Independent News & Media (IN&M) has stepped up its defence against further stake building by businessman Denis O'Brien with the purchase of €9.1 million worth of its own shares.
In a statement to the stock exchange yesterday, IN&M said it had bought 2.5 million ordinary shares at €3.64 each. It said the shares would be held in treasury, meaning they are not available to be bought by other shareholders.
A spokesman for the company, however, denied that this was the motivation behind the purchase and said it was a function of efficient treasury management.
He said that in November 2007, some cumulative exchangeable preference shares (CEPs) issued in New Zealand back in 2003 will mature and could result in the addition of 50 million new shares to the group's total share capital. (Holders have the option of taking a cash payment of NZ$4 or converting them to IN&M shares.)
The spokesman described the buy back as a prudent measure mindful of the potential dilution impact of the conversion of the CEPS and said the company's actions will benefit of all shareholders.
Yesterday's announcement comes just a day after chief executive Sir Anthony O'Reilly increased his own stake in the company to 27.06 per cent by taking his dividend payment in the form of shares rather than cash.

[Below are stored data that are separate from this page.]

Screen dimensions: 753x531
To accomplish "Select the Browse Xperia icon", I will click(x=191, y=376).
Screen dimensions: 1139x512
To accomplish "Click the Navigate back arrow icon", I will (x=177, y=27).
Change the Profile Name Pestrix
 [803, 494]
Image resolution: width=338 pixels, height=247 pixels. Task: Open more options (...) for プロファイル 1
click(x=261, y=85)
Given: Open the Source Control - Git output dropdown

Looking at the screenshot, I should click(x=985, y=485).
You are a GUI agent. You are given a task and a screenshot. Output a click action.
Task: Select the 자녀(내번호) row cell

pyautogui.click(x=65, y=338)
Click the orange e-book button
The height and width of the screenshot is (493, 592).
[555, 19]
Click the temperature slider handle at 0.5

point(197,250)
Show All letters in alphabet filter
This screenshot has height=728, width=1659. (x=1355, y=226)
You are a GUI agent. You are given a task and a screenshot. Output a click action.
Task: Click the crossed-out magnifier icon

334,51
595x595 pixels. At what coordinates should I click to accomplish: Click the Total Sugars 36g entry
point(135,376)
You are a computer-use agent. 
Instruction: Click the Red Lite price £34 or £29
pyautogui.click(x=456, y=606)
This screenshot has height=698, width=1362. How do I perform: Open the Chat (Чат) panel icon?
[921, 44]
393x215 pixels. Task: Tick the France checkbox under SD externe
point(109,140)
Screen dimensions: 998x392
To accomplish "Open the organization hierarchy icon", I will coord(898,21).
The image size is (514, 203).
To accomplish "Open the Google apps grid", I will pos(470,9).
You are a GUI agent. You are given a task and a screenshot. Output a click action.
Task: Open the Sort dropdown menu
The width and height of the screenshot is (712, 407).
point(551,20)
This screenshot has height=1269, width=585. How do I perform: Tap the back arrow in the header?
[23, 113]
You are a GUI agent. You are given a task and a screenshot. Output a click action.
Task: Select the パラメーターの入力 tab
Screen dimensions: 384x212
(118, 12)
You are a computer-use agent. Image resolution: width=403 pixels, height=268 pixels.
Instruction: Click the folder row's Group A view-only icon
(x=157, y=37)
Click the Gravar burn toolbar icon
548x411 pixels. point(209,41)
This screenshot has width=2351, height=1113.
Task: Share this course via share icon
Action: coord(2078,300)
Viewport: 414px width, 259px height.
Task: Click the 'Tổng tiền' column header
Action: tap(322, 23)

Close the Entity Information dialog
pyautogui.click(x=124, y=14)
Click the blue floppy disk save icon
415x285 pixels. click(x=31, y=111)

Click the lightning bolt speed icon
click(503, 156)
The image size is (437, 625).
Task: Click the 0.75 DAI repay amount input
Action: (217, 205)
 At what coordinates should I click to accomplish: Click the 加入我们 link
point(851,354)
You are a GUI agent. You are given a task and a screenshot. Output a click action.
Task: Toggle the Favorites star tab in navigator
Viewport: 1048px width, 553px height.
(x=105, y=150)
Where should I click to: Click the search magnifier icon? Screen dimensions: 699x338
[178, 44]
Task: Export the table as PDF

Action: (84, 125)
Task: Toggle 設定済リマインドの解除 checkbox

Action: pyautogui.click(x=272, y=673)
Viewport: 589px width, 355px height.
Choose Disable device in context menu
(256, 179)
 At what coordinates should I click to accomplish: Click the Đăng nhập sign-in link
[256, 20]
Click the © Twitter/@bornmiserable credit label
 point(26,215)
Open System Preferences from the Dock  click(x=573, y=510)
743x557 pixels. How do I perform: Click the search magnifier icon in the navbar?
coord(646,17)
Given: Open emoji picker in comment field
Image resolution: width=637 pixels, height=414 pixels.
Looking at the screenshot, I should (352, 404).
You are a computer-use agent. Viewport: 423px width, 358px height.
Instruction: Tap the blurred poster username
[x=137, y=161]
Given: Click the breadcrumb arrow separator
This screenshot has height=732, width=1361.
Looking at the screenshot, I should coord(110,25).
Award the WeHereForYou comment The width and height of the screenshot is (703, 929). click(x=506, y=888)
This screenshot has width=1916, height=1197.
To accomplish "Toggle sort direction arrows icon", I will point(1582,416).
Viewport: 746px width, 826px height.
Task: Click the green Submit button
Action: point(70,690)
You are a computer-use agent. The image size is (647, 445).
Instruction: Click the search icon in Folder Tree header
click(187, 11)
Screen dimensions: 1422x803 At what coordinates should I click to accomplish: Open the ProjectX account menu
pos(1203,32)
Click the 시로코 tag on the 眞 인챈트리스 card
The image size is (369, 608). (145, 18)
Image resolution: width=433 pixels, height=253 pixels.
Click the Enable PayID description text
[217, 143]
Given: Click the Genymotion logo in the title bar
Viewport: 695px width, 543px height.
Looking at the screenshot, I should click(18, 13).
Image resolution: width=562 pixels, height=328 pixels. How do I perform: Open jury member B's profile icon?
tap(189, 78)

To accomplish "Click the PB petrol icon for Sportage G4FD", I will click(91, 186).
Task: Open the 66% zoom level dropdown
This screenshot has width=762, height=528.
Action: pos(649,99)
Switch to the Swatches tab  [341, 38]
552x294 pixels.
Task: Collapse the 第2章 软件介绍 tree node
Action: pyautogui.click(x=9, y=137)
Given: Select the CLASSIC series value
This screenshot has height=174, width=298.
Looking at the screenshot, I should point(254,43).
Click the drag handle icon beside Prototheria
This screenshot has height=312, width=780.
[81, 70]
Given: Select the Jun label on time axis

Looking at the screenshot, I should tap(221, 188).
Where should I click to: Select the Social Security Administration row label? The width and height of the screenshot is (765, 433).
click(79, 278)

Given the well-publicised spat between Sir Anthony and Mr O'Brien, the act of turning down a €16 million payment in favour of shares is being viewed in the market as an attempt to prevent Mr O'Brien getting his hands on more stock.
The same could be said of yesterday's announcement because, while buying the shares and holding them in treasury doesn't increase Sir Anthony's stake, it does prevent Mr O'Brien from buying them.